Once we solve $\{ \alpha^{(i)} \}$ we will see that most of them are $0$ with a few $> 0$.
The $>0$ ones correspond to lie on the decision boundaries and thus called support vectors: $$y^{(i)} \left( \mathbf{w}^T \mathbf{x}^{(i)} + w_0\right) = 1$$ from which we can calculate $w_0$.
For datasets that are not linearly separable, we can introduce slack variables $\{\xi^{(i)}\}$ as follows: $$y^{(i)} \left( \mathbf{w}^T \mathbf{x}^{(i)} + w_0\right) \geq 1 - \xi^{(i)}, \; \forall i$$
For optimization, the goal is to minimize $$\frac{1}{2} ||\mathbf{w}||^2 + C \sum_i \xi^{(i)}$$ , where $C$ is the strength of the penalty factor (like in regularization).

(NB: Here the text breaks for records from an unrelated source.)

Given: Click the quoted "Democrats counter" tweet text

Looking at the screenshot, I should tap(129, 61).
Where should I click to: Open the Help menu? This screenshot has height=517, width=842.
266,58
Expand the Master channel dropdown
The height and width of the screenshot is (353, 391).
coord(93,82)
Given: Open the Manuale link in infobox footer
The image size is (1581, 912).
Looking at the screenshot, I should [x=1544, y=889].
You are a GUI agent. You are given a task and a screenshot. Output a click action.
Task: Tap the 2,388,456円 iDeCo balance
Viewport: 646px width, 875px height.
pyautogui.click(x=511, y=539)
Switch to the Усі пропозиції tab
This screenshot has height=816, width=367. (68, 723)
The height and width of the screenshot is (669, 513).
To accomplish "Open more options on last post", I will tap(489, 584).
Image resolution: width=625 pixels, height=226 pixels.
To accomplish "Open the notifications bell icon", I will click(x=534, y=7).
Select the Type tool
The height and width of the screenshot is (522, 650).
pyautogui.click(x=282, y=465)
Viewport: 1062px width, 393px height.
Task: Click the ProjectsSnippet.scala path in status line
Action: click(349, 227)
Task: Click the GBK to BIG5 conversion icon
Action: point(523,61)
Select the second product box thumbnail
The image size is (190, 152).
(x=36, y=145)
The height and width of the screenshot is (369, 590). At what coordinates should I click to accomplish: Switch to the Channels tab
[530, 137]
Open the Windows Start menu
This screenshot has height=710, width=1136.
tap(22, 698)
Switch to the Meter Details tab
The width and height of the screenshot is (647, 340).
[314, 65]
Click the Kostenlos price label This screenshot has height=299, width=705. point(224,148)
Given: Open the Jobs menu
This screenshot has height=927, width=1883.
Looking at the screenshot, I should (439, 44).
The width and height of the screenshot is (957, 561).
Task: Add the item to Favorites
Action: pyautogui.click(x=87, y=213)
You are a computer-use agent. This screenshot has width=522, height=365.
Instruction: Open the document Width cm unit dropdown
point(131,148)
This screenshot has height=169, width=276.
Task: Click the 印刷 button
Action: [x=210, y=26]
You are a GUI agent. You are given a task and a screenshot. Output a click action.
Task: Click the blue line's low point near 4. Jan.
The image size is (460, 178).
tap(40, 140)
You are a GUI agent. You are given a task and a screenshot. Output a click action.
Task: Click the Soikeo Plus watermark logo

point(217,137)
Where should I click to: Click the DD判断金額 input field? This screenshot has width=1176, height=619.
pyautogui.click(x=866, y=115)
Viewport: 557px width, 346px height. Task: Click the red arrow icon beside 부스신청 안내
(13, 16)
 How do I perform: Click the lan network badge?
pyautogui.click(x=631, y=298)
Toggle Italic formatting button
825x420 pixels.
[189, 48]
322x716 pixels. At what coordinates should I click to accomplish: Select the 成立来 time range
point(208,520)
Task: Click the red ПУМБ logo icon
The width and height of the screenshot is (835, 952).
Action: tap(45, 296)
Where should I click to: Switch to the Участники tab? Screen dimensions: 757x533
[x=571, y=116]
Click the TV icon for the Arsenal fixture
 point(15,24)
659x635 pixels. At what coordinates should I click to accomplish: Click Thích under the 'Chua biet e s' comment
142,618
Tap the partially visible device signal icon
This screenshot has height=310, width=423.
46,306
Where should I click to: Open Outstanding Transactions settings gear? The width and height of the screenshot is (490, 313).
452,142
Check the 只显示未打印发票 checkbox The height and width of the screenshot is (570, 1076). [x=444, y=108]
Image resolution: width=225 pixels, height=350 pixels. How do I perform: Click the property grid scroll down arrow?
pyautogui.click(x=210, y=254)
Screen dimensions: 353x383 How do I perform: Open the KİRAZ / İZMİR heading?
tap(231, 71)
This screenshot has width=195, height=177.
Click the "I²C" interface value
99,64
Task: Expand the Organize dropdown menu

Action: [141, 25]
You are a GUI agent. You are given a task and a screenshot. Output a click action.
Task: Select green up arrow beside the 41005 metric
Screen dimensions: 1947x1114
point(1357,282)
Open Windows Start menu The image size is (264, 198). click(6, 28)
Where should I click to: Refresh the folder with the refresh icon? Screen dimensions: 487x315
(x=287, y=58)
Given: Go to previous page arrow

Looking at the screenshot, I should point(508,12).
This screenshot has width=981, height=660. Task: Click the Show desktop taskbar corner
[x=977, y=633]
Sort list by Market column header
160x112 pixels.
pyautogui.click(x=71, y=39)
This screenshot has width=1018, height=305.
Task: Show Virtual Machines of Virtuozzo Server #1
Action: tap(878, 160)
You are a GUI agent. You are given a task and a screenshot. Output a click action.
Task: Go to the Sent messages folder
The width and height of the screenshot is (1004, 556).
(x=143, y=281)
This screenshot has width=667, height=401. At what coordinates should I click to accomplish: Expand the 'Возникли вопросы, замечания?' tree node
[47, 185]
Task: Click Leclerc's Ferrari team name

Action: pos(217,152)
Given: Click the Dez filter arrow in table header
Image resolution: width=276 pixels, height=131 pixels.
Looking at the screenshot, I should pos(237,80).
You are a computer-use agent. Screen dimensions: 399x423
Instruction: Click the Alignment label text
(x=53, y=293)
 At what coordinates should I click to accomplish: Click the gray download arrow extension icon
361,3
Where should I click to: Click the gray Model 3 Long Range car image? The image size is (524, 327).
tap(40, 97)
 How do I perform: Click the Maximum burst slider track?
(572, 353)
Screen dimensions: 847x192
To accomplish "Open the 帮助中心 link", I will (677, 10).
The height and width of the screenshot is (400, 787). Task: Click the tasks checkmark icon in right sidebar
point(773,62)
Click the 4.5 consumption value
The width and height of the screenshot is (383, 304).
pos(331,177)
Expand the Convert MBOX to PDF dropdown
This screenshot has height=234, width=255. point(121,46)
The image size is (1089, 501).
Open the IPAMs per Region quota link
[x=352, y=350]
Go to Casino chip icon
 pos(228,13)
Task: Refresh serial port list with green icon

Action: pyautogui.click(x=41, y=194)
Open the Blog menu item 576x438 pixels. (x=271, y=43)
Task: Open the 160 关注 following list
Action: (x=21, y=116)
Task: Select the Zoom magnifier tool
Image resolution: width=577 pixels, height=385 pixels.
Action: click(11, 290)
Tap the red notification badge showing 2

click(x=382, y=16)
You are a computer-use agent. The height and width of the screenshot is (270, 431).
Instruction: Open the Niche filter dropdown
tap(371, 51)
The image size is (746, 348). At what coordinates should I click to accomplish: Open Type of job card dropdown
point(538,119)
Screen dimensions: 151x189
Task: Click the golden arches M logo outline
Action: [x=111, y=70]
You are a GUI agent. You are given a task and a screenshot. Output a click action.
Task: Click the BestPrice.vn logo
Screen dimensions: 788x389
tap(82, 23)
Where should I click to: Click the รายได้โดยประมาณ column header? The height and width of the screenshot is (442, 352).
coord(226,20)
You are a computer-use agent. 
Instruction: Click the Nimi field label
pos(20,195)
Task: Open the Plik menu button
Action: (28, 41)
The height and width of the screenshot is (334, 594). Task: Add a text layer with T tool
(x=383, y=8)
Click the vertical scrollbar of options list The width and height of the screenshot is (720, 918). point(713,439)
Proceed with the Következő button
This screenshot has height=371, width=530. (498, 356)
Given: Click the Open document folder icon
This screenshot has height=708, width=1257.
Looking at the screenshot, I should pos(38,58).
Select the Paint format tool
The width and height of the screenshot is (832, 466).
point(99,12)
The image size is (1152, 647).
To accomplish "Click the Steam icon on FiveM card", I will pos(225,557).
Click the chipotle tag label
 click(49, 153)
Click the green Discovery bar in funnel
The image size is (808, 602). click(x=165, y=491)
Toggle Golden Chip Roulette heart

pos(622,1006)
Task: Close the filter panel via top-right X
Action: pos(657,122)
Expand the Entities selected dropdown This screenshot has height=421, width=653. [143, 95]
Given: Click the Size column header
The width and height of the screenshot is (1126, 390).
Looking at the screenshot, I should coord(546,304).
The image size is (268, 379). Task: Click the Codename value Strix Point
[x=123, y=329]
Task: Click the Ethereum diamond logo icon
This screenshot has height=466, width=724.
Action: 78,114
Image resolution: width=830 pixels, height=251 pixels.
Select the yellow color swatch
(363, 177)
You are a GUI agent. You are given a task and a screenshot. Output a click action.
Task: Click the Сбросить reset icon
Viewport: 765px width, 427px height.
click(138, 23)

Using the Lagrangian multipliers $\{\alpha^{(i)}, \mu^{(i)} \}$ with constraints we have: $$L = \frac{1}{2} ||\mathbf{w}||^2 + C \sum_i \xi^{(i)} - \sum_i \alpha^{(i)} \left( y^{(i)} \left( \mathbf{w}^{(i)}\mathbf{x}^{(i)} + w_0\right) - 1 + \xi^{(i)}\right) - \sum_i \mu^{(i)} \xi^{(i)}$$ , which can be solved via a similar process as in the original case without slack variables.
In [19]:
from sklearn.svm import SVC
svm = SVC(kernel='linear', C=1.0, random_state=0)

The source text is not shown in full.